How To Overcome Intrusive Thoughts
To overcome intrusive thoughts, it’s important to first realise you’re in complete control of yourself and it simply feels like you’re not when an intrusive thought has a strong grip on you. Knowledge is very important if you’re going to achieve that, so here’s a page that’ll help you to understand intrusive thoughts and explain how you can overcome them:
Intrusive thoughts are ego-dystonic. This means they’re the very opposite of your character. You have these thoughts because you DON’T want them because they’re everything you’re against morally and as a result you’re perceiving them as threatening, so your brain flags them as important.

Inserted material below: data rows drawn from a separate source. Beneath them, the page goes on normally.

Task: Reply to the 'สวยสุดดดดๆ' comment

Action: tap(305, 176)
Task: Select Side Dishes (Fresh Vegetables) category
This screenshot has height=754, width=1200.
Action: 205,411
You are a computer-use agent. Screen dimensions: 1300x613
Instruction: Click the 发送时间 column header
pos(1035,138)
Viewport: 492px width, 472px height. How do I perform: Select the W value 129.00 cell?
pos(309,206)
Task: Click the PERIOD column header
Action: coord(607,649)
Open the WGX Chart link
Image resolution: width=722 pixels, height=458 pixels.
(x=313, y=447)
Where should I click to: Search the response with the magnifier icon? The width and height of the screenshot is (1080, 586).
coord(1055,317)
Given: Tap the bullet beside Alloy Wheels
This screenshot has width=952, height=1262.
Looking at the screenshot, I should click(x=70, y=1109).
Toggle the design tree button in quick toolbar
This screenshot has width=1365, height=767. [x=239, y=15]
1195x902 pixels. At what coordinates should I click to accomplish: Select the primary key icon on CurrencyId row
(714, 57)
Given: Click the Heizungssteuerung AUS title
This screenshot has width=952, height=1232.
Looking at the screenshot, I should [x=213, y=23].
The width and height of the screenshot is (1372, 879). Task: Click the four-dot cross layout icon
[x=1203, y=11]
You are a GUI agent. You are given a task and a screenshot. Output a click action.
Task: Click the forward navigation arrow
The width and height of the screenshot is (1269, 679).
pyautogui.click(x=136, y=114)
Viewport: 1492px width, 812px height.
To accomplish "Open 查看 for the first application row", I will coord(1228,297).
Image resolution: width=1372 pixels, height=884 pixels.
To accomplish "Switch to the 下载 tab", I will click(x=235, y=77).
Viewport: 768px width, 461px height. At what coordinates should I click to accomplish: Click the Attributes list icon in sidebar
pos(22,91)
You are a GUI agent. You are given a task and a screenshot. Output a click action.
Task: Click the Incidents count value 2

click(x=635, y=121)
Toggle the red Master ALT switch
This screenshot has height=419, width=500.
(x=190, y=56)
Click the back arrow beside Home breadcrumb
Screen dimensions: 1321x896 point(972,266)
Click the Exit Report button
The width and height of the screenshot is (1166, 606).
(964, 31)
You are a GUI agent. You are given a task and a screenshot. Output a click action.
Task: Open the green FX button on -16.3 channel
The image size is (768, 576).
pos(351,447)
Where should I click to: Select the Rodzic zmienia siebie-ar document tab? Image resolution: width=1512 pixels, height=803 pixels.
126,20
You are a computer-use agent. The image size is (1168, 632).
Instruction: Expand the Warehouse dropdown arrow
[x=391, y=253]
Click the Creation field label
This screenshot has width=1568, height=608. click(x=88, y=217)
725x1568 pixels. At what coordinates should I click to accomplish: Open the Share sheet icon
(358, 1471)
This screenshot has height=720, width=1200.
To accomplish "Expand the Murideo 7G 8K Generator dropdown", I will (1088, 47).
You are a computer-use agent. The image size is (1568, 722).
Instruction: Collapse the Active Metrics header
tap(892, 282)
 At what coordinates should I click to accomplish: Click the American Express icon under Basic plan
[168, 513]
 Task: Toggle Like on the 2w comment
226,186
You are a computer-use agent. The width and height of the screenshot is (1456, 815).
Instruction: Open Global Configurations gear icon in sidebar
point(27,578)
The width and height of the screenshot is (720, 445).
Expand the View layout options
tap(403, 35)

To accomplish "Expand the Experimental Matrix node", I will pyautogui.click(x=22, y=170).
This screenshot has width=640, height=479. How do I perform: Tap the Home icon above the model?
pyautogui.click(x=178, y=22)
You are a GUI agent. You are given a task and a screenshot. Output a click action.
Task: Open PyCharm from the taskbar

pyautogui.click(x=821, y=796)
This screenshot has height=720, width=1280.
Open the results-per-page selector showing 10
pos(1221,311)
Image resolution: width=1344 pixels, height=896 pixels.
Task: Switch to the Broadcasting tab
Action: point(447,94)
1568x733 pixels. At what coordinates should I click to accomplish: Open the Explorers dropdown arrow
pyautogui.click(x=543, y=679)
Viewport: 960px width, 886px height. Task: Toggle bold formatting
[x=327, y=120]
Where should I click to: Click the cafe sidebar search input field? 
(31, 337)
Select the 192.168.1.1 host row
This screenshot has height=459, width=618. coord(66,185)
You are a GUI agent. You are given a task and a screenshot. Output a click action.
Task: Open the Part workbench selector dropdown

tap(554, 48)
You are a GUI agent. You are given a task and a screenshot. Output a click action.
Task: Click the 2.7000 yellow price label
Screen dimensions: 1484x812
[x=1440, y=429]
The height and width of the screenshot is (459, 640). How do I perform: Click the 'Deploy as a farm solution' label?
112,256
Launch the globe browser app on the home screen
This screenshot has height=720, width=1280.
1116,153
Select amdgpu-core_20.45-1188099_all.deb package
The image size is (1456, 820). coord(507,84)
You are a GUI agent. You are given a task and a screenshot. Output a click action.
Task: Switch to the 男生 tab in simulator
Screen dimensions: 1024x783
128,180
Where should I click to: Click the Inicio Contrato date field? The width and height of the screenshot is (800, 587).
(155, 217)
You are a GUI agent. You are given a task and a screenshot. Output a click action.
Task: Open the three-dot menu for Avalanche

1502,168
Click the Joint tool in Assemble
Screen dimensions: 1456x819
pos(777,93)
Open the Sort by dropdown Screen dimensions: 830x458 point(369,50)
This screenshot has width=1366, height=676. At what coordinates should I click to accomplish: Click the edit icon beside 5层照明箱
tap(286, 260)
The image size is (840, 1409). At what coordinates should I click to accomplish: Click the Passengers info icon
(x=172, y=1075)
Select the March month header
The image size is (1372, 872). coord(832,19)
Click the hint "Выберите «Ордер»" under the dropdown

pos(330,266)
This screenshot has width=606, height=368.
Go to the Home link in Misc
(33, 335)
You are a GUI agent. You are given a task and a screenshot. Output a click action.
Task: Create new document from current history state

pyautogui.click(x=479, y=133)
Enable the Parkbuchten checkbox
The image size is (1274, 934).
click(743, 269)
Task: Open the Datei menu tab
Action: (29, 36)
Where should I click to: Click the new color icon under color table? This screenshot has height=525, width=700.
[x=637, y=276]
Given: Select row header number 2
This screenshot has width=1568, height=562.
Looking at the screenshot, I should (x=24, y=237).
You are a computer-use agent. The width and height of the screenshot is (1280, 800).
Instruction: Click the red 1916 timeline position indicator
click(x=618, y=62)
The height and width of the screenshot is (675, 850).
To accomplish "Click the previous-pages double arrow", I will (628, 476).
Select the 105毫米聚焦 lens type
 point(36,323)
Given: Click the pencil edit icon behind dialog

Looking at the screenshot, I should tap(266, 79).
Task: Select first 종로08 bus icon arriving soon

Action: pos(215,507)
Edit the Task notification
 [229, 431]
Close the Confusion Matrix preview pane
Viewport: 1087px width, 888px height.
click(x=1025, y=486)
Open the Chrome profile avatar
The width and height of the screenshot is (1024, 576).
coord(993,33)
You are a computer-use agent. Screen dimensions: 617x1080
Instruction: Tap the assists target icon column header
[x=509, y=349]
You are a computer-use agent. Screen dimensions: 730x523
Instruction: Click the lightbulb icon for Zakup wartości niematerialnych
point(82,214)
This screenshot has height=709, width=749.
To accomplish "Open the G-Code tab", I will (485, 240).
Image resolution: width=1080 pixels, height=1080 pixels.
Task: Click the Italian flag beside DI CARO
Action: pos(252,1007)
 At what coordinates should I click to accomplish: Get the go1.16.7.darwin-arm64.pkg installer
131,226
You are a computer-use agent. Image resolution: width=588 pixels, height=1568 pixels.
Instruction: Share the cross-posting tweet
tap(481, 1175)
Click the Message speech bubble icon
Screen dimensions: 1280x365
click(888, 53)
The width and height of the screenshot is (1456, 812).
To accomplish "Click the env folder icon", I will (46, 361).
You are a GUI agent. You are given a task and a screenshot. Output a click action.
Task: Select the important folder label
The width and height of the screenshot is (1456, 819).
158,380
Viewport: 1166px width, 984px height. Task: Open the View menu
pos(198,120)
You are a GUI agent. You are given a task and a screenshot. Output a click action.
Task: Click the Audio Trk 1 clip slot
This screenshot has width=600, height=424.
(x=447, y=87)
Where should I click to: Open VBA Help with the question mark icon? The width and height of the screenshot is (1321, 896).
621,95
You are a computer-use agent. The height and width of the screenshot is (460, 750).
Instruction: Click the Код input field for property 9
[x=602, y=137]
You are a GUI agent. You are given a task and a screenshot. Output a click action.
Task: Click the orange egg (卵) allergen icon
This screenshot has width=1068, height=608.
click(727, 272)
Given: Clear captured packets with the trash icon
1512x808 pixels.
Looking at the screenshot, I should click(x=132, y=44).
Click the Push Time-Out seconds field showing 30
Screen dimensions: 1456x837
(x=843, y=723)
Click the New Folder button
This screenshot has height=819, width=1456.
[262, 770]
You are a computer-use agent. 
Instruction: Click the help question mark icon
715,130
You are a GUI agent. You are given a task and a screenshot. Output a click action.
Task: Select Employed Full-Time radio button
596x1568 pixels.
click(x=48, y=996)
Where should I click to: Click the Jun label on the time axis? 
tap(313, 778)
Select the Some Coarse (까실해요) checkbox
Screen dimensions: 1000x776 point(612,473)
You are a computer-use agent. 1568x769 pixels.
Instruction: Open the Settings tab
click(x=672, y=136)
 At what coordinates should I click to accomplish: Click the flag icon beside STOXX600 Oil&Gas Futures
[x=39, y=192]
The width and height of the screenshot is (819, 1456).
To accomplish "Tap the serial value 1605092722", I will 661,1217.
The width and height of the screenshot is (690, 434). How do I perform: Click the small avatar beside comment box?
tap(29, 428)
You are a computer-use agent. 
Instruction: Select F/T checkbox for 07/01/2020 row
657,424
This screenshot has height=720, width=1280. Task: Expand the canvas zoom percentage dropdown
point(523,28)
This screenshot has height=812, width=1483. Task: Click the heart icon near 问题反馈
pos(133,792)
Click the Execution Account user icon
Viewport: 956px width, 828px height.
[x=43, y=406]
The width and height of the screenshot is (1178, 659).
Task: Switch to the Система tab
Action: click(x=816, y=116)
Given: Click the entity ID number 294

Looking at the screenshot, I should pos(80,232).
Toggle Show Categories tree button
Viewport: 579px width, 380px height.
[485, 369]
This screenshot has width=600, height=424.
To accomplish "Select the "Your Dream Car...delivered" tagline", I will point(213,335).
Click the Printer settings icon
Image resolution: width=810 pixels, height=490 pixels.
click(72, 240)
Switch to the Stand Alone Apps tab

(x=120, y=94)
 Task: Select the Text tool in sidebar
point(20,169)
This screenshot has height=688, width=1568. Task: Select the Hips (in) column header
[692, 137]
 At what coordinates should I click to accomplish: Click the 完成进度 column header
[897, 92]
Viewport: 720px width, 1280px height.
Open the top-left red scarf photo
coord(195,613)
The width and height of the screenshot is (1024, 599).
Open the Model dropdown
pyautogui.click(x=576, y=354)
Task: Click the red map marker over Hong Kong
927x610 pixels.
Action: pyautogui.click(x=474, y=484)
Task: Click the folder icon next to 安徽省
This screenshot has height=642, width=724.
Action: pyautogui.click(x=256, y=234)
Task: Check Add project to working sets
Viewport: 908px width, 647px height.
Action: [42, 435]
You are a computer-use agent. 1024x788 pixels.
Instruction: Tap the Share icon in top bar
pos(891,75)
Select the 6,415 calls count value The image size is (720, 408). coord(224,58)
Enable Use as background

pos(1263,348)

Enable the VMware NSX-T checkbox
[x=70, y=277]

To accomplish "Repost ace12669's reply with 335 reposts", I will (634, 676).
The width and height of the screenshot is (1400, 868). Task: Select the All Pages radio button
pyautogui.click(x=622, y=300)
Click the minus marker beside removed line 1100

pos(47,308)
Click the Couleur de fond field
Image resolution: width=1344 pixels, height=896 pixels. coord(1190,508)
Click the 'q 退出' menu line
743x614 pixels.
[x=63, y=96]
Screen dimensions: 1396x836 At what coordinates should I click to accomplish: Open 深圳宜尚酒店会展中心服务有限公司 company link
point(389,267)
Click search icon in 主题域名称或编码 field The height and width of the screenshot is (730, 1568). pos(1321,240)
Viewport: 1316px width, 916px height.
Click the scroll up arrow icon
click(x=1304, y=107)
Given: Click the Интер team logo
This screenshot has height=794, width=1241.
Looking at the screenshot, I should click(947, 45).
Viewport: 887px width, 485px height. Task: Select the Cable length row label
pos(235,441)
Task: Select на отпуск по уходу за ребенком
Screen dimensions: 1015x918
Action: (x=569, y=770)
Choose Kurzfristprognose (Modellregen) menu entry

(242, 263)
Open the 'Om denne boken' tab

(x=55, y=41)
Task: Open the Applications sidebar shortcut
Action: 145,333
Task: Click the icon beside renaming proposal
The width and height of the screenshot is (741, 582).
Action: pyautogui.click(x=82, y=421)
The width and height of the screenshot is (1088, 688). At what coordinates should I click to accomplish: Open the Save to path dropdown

You never have to fear acting on an intrusive thought. You’re terrified of these thoughts. They’re your worst fears which is why they’re so hard to ignore and you’re suffering as a result. You’re not just suddenly going to reverse your character and find it acceptable to act on them. You’re only suffering like this because you’re a good, kind and moral person.
Analysing the thoughts is the problem. Every human being has intrusive thoughts. However only OCD sufferers react to them for a prolonged time rather than shrug them off because of how our brains flag them as important. The more attention you pay to an intrusive, the more it sticks around because it’s being given importance that it doesn’t deserve to have. By accepting that you’ll have these thoughts and understanding that you’re the one in control you can get on with life whilst they’re in your head in confidence they’ll fade out when you don’t respond to them and as a result show your brain they’re not a threat.
Spiking is a good thing. Spiking refers to an increase in symptoms (intrusive thoughts, anxiety, compulsions) as a result of an intrusive thought that gets our attention. Spiking is incredibly uncomfortable so is often avoided by sufferers. However, spiking is actually a good thing, as it’s an opportunity to practise recovery techniques. You should put yourself in situations that you find uncomfortable (e.g. if you have a fear of being a rapist, go outside and walk past as many people as you can rather than avoiding going outside at all) because then you’re facing your fear and proving to yourself that you’re in control.
Beware of ‘backdoor’ spikes. When you start to recover you’ll notice a decrease in anxiety. This does not mean you’ve become your fear. It simply means you’re starting to understand the thoughts are ludicrous and not threatening. If people analyse the fact they’re not suffering anxiety as a result of an intrusive they’ll ruminate in fear having become what they loathe (which causes them to spike again) but this is simply not the case.
Knowing this will give you the tools you need to start tackling your disorder. You’ll suffer more anxiety at first (especially if you’re spiking yourself intentionally), but it’ll lead to long term relief, which is far better than the temporary relief reassurance provides.